[Entries on where items appear]
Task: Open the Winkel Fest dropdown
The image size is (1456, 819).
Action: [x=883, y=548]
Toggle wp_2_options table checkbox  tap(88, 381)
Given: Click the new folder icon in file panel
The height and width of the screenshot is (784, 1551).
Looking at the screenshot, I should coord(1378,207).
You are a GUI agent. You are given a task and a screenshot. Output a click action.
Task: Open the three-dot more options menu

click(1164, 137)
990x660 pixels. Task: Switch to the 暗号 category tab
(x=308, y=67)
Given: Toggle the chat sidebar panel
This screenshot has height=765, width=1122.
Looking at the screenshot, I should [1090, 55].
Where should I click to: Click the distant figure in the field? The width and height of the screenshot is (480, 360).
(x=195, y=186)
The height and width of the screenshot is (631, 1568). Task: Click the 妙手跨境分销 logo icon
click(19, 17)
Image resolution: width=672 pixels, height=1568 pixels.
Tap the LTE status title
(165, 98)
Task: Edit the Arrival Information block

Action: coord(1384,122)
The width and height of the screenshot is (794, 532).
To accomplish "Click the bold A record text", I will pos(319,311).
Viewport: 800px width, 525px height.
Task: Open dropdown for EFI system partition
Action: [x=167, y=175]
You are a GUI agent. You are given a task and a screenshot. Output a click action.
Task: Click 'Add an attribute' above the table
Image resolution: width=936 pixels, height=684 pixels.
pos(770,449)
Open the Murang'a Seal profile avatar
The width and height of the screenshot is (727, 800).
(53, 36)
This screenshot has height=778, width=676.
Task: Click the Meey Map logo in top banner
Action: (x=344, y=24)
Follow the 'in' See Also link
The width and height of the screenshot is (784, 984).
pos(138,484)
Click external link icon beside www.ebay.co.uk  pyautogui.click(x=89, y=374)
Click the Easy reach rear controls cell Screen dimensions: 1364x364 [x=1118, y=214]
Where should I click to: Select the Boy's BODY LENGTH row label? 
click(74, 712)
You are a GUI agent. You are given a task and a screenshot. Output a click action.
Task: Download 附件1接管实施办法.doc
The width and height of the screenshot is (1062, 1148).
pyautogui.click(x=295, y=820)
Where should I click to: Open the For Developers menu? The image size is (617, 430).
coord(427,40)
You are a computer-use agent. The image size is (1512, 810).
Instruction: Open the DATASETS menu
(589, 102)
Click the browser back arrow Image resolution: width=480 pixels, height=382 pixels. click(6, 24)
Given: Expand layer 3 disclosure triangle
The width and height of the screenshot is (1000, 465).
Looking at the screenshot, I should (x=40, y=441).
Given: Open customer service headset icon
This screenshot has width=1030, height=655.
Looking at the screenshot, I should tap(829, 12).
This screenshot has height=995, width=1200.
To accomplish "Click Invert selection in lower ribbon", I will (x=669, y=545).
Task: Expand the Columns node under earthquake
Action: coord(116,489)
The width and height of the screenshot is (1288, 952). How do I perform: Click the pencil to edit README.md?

▸ To do:
Print every entry above again, line for line, with no changes.

▸ The reply:
Task: Open the Winkel Fest dropdown
The image size is (1456, 819).
Action: [x=883, y=548]
Toggle wp_2_options table checkbox  tap(88, 381)
Given: Click the new folder icon in file panel
The height and width of the screenshot is (784, 1551).
Looking at the screenshot, I should coord(1378,207).
You are a GUI agent. You are given a task and a screenshot. Output a click action.
Task: Open the three-dot more options menu

click(1164, 137)
990x660 pixels. Task: Switch to the 暗号 category tab
(x=308, y=67)
Given: Toggle the chat sidebar panel
This screenshot has height=765, width=1122.
Looking at the screenshot, I should [1090, 55].
Where should I click to: Click the distant figure in the field? The width and height of the screenshot is (480, 360).
(x=195, y=186)
The height and width of the screenshot is (631, 1568). Task: Click the 妙手跨境分销 logo icon
click(19, 17)
Image resolution: width=672 pixels, height=1568 pixels.
Tap the LTE status title
(165, 98)
Task: Edit the Arrival Information block

Action: coord(1384,122)
The width and height of the screenshot is (794, 532).
To accomplish "Click the bold A record text", I will pos(319,311).
Viewport: 800px width, 525px height.
Task: Open dropdown for EFI system partition
Action: [x=167, y=175]
You are a GUI agent. You are given a task and a screenshot. Output a click action.
Task: Click 'Add an attribute' above the table
Image resolution: width=936 pixels, height=684 pixels.
pos(770,449)
Open the Murang'a Seal profile avatar
The width and height of the screenshot is (727, 800).
(53, 36)
This screenshot has height=778, width=676.
Task: Click the Meey Map logo in top banner
Action: (x=344, y=24)
Follow the 'in' See Also link
The width and height of the screenshot is (784, 984).
pos(138,484)
Click external link icon beside www.ebay.co.uk  pyautogui.click(x=89, y=374)
Click the Easy reach rear controls cell Screen dimensions: 1364x364 [x=1118, y=214]
Where should I click to: Select the Boy's BODY LENGTH row label? 
click(74, 712)
You are a GUI agent. You are given a task and a screenshot. Output a click action.
Task: Download 附件1接管实施办法.doc
The width and height of the screenshot is (1062, 1148).
pyautogui.click(x=295, y=820)
Where should I click to: Open the For Developers menu? The image size is (617, 430).
coord(427,40)
You are a computer-use agent. The image size is (1512, 810).
Instruction: Open the DATASETS menu
(589, 102)
Click the browser back arrow Image resolution: width=480 pixels, height=382 pixels. click(6, 24)
Given: Expand layer 3 disclosure triangle
The width and height of the screenshot is (1000, 465).
Looking at the screenshot, I should (x=40, y=441).
Given: Open customer service headset icon
This screenshot has width=1030, height=655.
Looking at the screenshot, I should tap(829, 12).
This screenshot has height=995, width=1200.
To accomplish "Click Invert selection in lower ribbon", I will (x=669, y=545).
Task: Expand the Columns node under earthquake
Action: coord(116,489)
The width and height of the screenshot is (1288, 952). How do I perform: Click the pencil to edit README.md?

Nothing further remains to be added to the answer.